— Task details —
Each line of data below is to be returned exactly, leaving out any picture.

— Saved data entries —
----
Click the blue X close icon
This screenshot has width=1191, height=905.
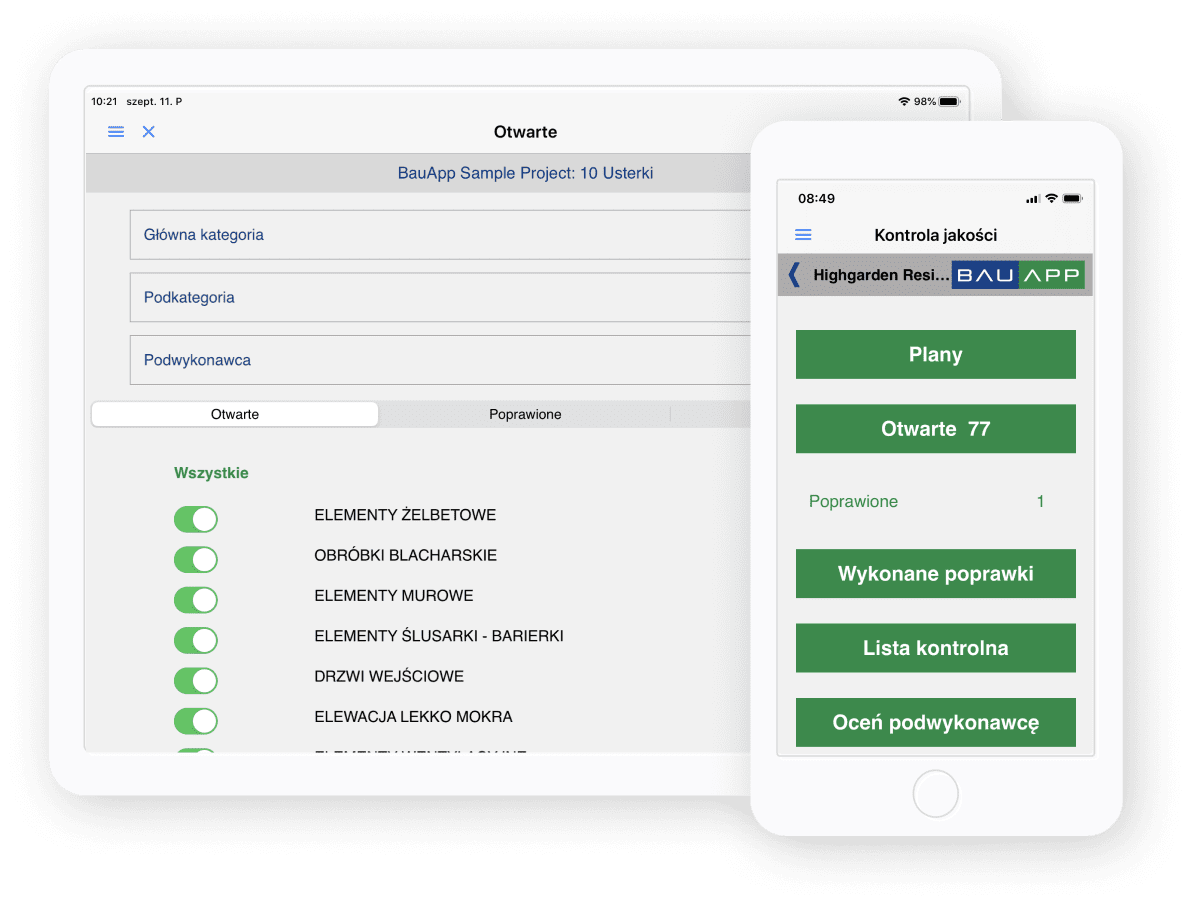149,131
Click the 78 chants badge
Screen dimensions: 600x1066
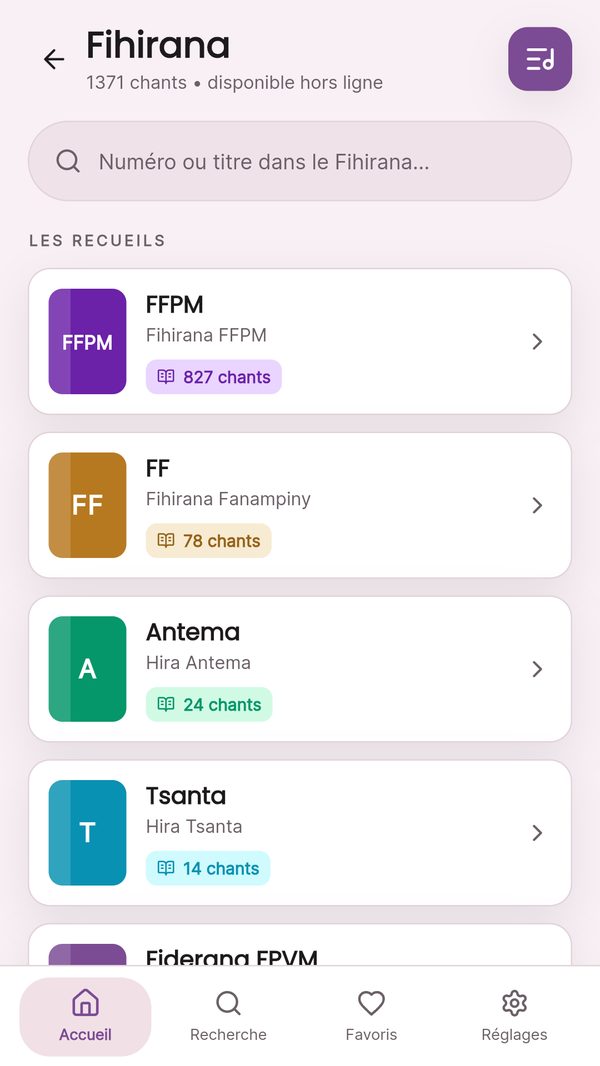(209, 540)
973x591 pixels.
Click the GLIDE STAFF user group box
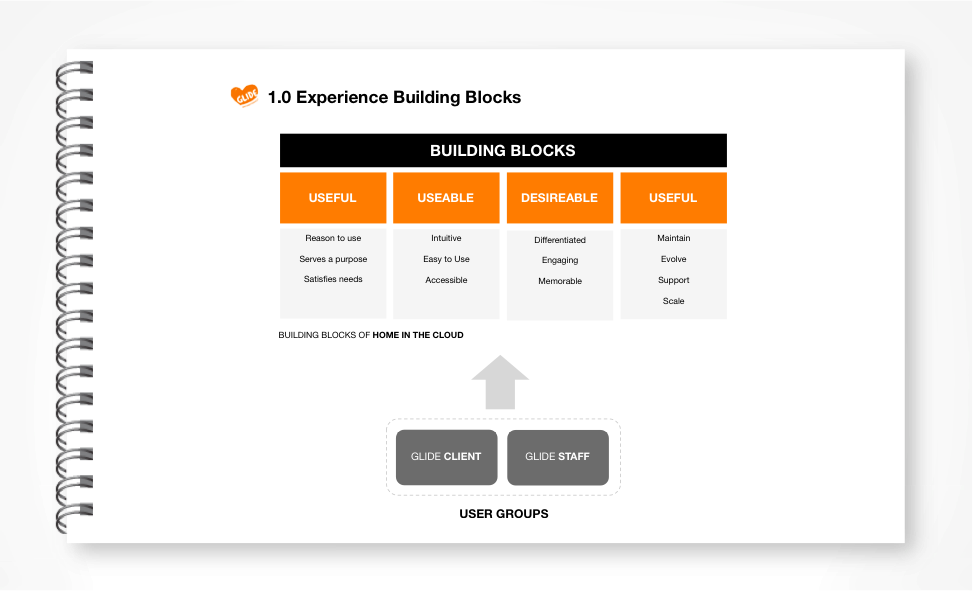558,457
----
— Response area —
Click the blue X close icon
This screenshot has width=1191, height=905.
149,131
Click the 78 chants badge
Screen dimensions: 600x1066
(209, 540)
973x591 pixels.
Click the GLIDE STAFF user group box
558,457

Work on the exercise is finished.